Mursi'nin 4 Kasım günü yargı önüne çıkarılacağının hatırlatılması üzerine Hüseyin şu değerlendirmelerde bulundu: "İşçi Partisi, Mursi'nin dönüşünü İhvan'dan daha yüksek sesle savunmaktadır. Çünkü Cumhurbaşkanı Mursi direndi. Eğer hapiste pazarlıklara girişseydi biterdi fakat hayatı tehlikede olmasına rağmen onurlu duruşunu bozmadı. Herhangi bir şekilde öldürülmesi mümkündür. Aslında şu dakikaya kadar nerede tutulduğu da bilinmiyor. Herhangi bir vatandaş tutuklandığında böyle bir şey vuku bulsa felaket demektir. Sözkonusu olan bir numaralı vatandaş, seçilmiş Cumhurbaşkanı. Bence Cumhurbaşkanı Mursi geri dönecek. Mursi'nin görevine yeniden dönmemesi Mısır'da demokrasinin 60 yıl geriye gitmesi demektir. Belki yeni bir denge gereği dönecektir. Biz ordunun siyaset oyununun tamamen dışında kalmasını istiyoruz ."

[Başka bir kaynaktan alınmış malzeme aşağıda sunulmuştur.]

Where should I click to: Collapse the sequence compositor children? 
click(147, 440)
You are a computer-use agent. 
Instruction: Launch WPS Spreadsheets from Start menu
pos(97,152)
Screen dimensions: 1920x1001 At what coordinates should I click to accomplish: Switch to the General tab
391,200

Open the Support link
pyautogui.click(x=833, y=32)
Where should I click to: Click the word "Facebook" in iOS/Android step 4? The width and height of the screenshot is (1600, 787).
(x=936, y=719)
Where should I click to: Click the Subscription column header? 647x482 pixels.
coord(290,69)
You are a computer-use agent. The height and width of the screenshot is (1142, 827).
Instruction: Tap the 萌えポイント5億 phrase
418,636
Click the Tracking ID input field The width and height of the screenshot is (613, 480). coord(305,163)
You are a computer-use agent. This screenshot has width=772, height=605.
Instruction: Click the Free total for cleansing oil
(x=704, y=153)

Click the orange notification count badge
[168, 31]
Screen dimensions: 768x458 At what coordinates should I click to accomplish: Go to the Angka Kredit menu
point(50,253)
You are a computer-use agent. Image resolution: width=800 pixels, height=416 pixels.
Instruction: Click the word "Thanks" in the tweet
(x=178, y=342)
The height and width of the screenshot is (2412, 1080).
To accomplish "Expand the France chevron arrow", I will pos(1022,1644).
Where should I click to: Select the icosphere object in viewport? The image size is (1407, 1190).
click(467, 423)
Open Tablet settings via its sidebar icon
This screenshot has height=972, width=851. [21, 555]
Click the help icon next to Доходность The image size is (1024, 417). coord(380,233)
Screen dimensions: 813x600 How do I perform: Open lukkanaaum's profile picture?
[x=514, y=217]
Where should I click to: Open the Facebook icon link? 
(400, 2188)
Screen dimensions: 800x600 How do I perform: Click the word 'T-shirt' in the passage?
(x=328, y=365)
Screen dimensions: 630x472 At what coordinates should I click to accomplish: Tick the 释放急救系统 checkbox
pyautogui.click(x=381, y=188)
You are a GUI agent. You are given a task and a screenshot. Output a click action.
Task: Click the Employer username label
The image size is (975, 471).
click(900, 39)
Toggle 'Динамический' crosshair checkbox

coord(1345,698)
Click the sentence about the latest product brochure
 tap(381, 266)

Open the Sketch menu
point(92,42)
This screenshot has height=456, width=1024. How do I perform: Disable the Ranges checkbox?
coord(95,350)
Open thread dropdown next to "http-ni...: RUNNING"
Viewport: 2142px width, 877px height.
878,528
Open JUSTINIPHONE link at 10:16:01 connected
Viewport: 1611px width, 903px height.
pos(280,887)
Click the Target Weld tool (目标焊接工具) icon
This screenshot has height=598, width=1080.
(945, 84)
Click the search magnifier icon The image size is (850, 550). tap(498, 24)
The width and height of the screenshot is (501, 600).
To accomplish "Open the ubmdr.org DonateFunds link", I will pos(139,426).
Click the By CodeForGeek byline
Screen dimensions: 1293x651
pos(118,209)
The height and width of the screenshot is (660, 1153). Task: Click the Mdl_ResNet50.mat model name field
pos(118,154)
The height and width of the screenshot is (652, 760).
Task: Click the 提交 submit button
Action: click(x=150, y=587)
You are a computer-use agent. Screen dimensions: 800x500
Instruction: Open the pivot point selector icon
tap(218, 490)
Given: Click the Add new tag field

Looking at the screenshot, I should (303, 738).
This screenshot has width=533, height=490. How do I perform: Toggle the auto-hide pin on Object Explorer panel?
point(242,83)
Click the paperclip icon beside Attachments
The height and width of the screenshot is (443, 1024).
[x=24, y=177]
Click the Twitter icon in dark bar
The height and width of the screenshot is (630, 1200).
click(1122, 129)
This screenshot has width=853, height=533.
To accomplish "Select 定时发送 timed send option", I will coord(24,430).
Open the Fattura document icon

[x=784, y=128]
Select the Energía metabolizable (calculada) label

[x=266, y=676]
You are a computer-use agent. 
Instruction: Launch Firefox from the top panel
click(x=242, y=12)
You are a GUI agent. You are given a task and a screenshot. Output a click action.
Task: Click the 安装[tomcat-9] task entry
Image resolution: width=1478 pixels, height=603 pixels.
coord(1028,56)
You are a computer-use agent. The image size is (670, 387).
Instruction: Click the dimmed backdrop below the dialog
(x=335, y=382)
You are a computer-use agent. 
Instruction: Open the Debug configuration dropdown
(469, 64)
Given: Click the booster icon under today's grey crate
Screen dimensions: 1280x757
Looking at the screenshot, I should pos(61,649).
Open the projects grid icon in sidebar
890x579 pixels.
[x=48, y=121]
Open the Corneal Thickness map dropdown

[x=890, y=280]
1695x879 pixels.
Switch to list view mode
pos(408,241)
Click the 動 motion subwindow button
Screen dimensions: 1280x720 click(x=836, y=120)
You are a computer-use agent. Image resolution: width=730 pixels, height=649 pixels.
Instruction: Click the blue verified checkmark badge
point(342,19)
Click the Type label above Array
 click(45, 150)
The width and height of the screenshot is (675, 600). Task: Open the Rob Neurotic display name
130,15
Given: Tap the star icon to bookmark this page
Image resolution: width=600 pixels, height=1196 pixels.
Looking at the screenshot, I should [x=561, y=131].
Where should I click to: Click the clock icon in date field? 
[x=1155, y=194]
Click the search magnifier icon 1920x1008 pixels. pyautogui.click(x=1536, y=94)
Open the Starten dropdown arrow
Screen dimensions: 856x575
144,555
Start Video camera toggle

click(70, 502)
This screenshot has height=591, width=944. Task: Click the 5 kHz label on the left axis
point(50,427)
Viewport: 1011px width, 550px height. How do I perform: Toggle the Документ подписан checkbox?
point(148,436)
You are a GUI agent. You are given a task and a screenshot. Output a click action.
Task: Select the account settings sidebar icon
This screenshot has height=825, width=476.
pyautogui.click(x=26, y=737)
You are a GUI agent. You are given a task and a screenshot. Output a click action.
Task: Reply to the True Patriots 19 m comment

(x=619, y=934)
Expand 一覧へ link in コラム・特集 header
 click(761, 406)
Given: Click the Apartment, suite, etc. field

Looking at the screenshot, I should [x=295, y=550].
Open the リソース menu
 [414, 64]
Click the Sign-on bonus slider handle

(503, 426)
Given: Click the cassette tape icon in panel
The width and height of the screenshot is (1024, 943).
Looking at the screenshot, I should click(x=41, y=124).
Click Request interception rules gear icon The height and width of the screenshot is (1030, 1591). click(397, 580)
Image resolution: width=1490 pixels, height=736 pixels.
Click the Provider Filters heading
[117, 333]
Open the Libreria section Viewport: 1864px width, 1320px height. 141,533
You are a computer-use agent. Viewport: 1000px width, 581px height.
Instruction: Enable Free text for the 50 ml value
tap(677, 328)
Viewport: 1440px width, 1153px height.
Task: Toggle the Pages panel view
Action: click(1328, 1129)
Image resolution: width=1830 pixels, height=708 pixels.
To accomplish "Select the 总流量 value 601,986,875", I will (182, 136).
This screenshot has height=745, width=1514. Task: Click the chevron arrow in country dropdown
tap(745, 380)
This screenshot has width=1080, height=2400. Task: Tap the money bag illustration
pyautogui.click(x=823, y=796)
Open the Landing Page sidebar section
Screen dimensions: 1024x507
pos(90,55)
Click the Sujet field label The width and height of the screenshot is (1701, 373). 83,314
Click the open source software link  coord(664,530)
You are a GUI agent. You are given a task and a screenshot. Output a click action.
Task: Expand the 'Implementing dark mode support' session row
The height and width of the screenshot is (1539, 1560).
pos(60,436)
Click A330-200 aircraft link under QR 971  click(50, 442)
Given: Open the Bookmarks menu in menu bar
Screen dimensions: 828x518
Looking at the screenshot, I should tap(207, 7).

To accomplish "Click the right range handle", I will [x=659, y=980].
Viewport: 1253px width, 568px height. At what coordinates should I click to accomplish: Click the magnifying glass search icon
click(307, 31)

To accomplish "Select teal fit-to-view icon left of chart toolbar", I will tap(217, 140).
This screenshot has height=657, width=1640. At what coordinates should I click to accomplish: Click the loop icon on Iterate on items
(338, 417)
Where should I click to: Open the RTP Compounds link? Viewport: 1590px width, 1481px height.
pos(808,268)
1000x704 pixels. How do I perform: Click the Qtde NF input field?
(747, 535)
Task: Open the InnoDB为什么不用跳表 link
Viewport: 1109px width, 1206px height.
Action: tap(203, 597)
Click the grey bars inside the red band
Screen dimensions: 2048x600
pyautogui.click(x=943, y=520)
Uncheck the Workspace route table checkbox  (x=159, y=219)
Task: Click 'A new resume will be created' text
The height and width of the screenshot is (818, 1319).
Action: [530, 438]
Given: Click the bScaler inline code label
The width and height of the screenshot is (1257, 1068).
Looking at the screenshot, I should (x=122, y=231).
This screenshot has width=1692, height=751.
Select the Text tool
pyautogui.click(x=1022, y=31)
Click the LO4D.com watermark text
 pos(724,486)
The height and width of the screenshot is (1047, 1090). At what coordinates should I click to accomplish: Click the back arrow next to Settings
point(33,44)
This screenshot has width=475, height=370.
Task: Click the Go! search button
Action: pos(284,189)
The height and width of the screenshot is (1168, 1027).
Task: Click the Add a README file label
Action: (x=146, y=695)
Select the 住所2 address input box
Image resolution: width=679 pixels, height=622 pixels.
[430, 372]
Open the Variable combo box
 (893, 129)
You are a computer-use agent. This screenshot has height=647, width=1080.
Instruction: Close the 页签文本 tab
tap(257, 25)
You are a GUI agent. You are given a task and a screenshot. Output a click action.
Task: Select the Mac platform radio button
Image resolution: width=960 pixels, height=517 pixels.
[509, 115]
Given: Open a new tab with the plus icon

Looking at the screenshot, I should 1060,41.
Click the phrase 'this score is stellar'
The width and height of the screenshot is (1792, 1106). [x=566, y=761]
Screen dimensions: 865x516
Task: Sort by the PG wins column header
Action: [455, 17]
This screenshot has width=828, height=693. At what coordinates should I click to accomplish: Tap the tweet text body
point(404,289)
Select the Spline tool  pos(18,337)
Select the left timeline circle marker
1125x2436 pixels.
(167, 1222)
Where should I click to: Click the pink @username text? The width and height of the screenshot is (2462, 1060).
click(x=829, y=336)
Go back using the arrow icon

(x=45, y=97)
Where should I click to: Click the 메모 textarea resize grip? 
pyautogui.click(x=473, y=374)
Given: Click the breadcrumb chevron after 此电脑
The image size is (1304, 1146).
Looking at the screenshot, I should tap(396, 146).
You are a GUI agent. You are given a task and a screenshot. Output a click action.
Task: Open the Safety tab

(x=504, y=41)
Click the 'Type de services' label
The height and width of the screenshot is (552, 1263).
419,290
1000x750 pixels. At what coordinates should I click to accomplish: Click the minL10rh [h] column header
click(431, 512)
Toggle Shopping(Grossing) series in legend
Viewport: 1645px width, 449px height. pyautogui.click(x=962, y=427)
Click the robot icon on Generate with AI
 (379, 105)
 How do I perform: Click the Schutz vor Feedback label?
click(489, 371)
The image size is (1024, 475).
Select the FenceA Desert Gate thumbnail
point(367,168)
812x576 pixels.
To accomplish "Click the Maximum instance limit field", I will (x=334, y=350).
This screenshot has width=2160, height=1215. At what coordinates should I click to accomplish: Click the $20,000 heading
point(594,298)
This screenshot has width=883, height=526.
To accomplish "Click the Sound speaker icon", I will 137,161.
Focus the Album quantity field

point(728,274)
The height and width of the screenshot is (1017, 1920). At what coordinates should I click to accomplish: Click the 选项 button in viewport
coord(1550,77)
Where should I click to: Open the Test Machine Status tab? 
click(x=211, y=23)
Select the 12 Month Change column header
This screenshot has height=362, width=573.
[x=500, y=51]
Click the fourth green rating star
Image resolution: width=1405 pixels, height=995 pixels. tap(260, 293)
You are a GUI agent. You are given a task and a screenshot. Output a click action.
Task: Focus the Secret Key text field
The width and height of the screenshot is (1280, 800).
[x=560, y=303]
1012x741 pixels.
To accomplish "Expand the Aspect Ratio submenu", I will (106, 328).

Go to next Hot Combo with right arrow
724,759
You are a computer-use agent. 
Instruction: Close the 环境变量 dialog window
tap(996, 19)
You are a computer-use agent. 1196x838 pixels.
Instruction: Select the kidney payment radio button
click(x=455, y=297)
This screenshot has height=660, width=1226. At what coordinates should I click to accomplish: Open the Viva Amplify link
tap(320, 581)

"Mursi'nin yargılanması tam bir komedi. Seçilmiş bir cumhurbaşkanı, işlemediği suçlardan yargılanıyor" diyen Hüseyin değerlendirmelerini şöyle sürdürdü: "Hamas lehine casusluk yapmakla, adam öldürmeye azmettirmekle suçlanıyor. Güya Mursi, 8 İhvan mensubunun ve 1 gazetecinin ölümünden sorumlu imiş. Yani Mursi kendi evlatlarını mı öldürtmüş? Mursi'nin yargılanması yasal değil, ahlaki değil. Adaleti idesini tahrip eden bir yargılama. Nasıl yargılayacaklarını bilemiyorlar. Bizzat darbeciler şaşırmış durumdalar. Mursi'yi mahkemeye çıkaracaklar mı, çıkarmayacaklar mı bunu tartışıyorlar. Tura'da yargılama için hazırlanan yer neredeyse hapishanenin içinde. Sık sık girip çıktığım için orayı iyi biliyorum. Mursi'nin hapishaneye mülhak bir yerde yargılanması planlanıyor. Cumhurbaşkanı her nerede ise bilmiyoruz, buraya helikopterle nakledilmesi mümkündür ."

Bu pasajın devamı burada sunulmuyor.